I have two tables of data, Table A has Lat & Long coordinates in Decimal format ie: 42.123456 degrees lat, -80.123456 lon. and some other data in a few columns

Table B also has coordinate data in the same format along with columns of different information.

I need to take the Table A coordinates, one row at a time, and go thru all of Table B's coordinate data to find locations that are within a radius and print the Table B coordinates that are found to fall within that radius along with the other data that is in that tables row.

I'm a newbie to Access and have spent about a week trying to get this to work but with no success. Can someone help ? I appreciate any help at all.
 
I suggest googling "determine if a point is within a circle" and after you've found the equations you like create a function that given the four coordinates gives you a Yes or No.
 
The problem with Lat/Lon computations is that you need to know approximately how far apart you will allow the points to be AND what method you want to use for that distance determination. In essence, to compute distance given Lat/Lon pairs, you must choose one of the basic projection methods, which include Mercator, Lambert, or (rarely) Cassini-Soldner. Some "Great Circle" methods also exist that are variants of one or the other of the above. Unfortunately, given the extreme distortion associated with higher latitudes, it won't be enough to just try to take differences in degrees and make a wild guess UNLESS you know for a hard and cold fact that ALL of your points are within a few miles of each other.

To do this properly, I think Steve's "function" suggestion is what you should do. Once you know which projection method you will use, you can write a VBA Public Function to return TRUE/FALSE depending on the two input Lat/Lon pairs and a distance. The Public Function, to truly BE public, must be built in a general module rather than a class module, because if it IS public, then a query can call it. Note that I did not write it for you because you have to choose your projection method and I don't know what you need. The best choice depends on where you are and how far apart your points are. Lambert works better at higher latitudes. Mercator works better at the equator. Cassini-Soldner works best when (a) all points are close to each other, in terms of 10 miles or less, and (b) you are between 45 North and 45 South.

After you've done that, you want to compare every record in table A against every record in table B. To do that, you need to perform what is called a Cartesian JOIN, which you can look up in this forum or on the general web. That style of query, which NORMALLY is an improper JOIN, in this case would do what you want... with the warning that the bigger the tables, the longer this will take to compute.

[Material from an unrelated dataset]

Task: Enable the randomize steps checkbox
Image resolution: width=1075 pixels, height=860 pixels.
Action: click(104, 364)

The function you write depends on your needs. The query MIGHT resemble this...

Code: 
SELECT tblA.Lat, tblA.Lon, tblA.{other stuff}, tblB.Lat, tblB.Lon, tblB.{other stuff}
FROM tblA, tblB
WHERE DistBtw2Pts( tblA.Lat, tblA.Lon, tblB.Lat, tblB.Lon, MaxDist ) = TRUE ;

Where of course the "other stuff" is the "some other data" as you need for your reports. NOTE that this didn't show the distance because your question was stated as either inside or outside the named distance. You didn't say you needed to actually SEE how far that was. There ARE ways to do this to include the computed distance by rearranging the query just a smidge.
 
If you don't need absolute perfection on the distance you should be able to just use pythagoras on the difference between your coordinates, like...
Code: 
SELECT ta.*, tb.*, ((ta.Lat - tb.Lat) ^ 2 + (ta.Lng - tb.Lng) ^ 2) ^ 0.5 As DegreesDistance
FROM TableA As ta INNER JOIN TableB As tb
   ON ((ta.Lat - tb.Lat) ^ 2 + (ta.Lng - tb.Lng) ^ 2) ^ 0.5 < 1
... so that SQL should join the tables such that for every row in A, every row in B that is < 1 degree away will be joined. 1 degree is about 110 km at the equator, and about 85 km at 40 degrees latitude. And you could do a little math to figure out how many degrees you need--instead of the 1 I'm using--to calculate the distance you are looking for.

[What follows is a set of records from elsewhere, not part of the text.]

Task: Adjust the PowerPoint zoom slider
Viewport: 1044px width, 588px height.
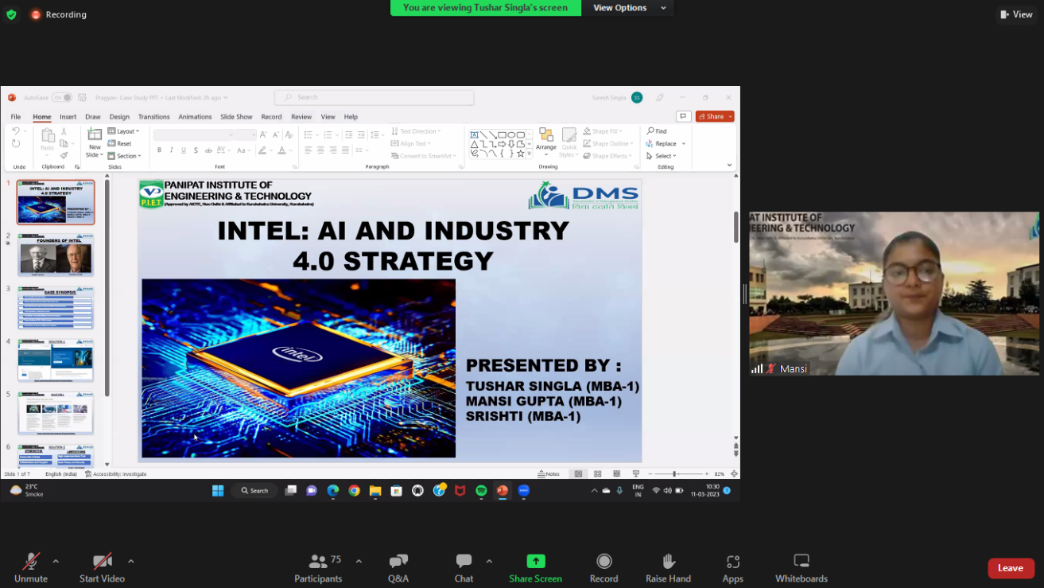Action: point(674,474)
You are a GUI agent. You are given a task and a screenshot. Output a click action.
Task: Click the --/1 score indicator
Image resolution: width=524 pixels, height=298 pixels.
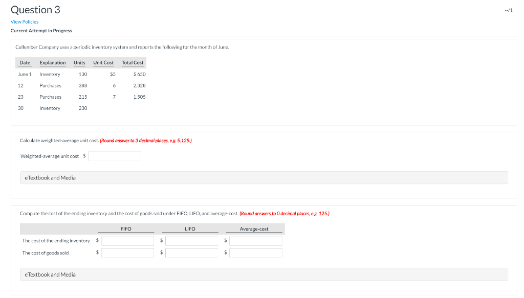tap(508, 10)
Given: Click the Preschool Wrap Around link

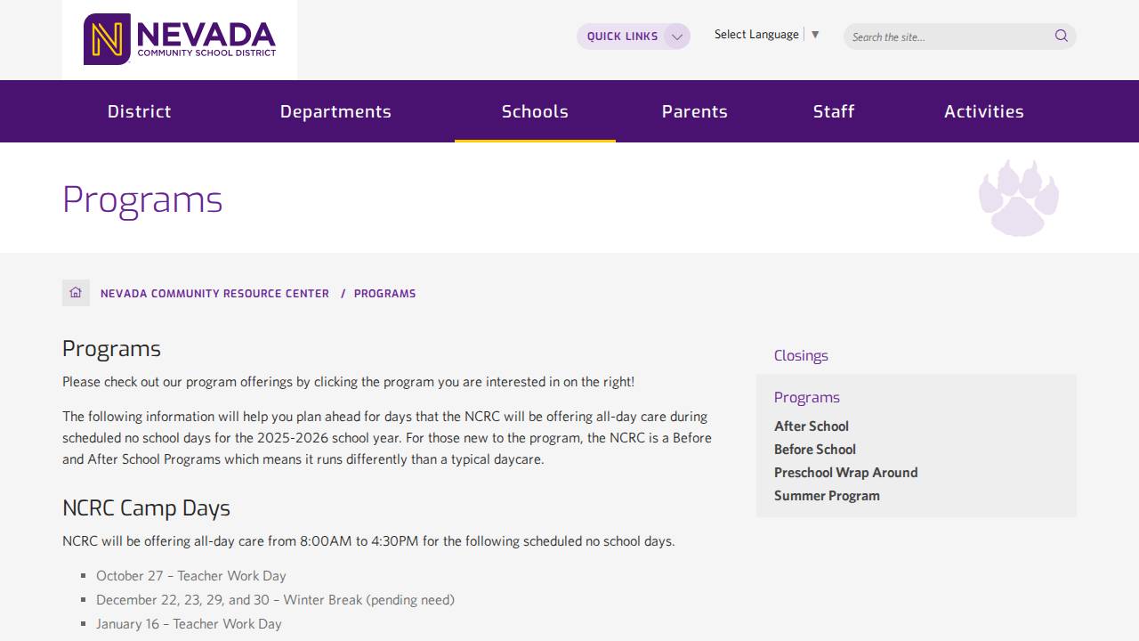Looking at the screenshot, I should [x=845, y=472].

If that's not accurate enough, here's math that calculates the distance on a sphere more accurately...
Code: 
Function GetPolarDistance(Coord As cPolarCoordinate, SphericalRadius As Single) As Single
[COLOR="Green"]'  Calculates the distance between two points on a sphere.
'  Specify points using radians.
[/COLOR]   Dim tmp As Double
   tmp = Math.SIN(Me.rLat) * Math.SIN(Coord.rLat) + Math.Cos(Me.rLat) * Math.Cos(Coord.rLat) * Math.Cos(Coord.rLng - Me.rLng)
   GetPolarDistance = ACos(tmp) * SphericalRadius [COLOR="Green"]'for Earth, use 6371[/COLOR]
End Function

Private Function ACos(x As Double) As Single
[COLOR="Green"]'  Returns the inverse cosine of X[/COLOR]
   If x = 1 Then
      ACos = 0
   Else
      ACos = Atn(-x / Sqr(-x * x + 1)) + 2 * Atn(1)
   End If
End Function
Those are a couple of functions from my cPolarCoordinate class, so it's not a turnkey solution to spherical distances, but it does show all the math you need to do. You could definitely do that math in a query, and it should be very fast, fast enough, I bet, to do a join like I did in the first SQL up top.
Oh, and you need this...
Code: 
Private Function ToRadians(Degree As Single) As Single
[COLOR="Green"]'  Converts degrees to radians[/COLOR]
   ToRadians = Nz(Degree, 0) * PI / 180
End Function
...because the math in GetPolarDistance() needs radians, not degrees. But anyway, let me know if you get stuck. Or post a database with some sample data...
 
Hi Mark,

Your post is similar to what I have been trying to do. Being a newbie, I'm not sure where to put the code. Should it be in a Macro ? or a Module ?

BTW...the distance between coordinates would be 3 Km.

In your function GetPolarDistance, how would I call that to get the sorting process started ? Like I said...I'm a newbie to this stuff.

I appreciate your your help very much.
 
Can you provide a little more detail on the requirement?

Does it have to be "perfect" as Markk asked, or would a good approximation do?
As the others have said, you're dealing with distances on a curved surface.

Chip Pearson has an article with examples.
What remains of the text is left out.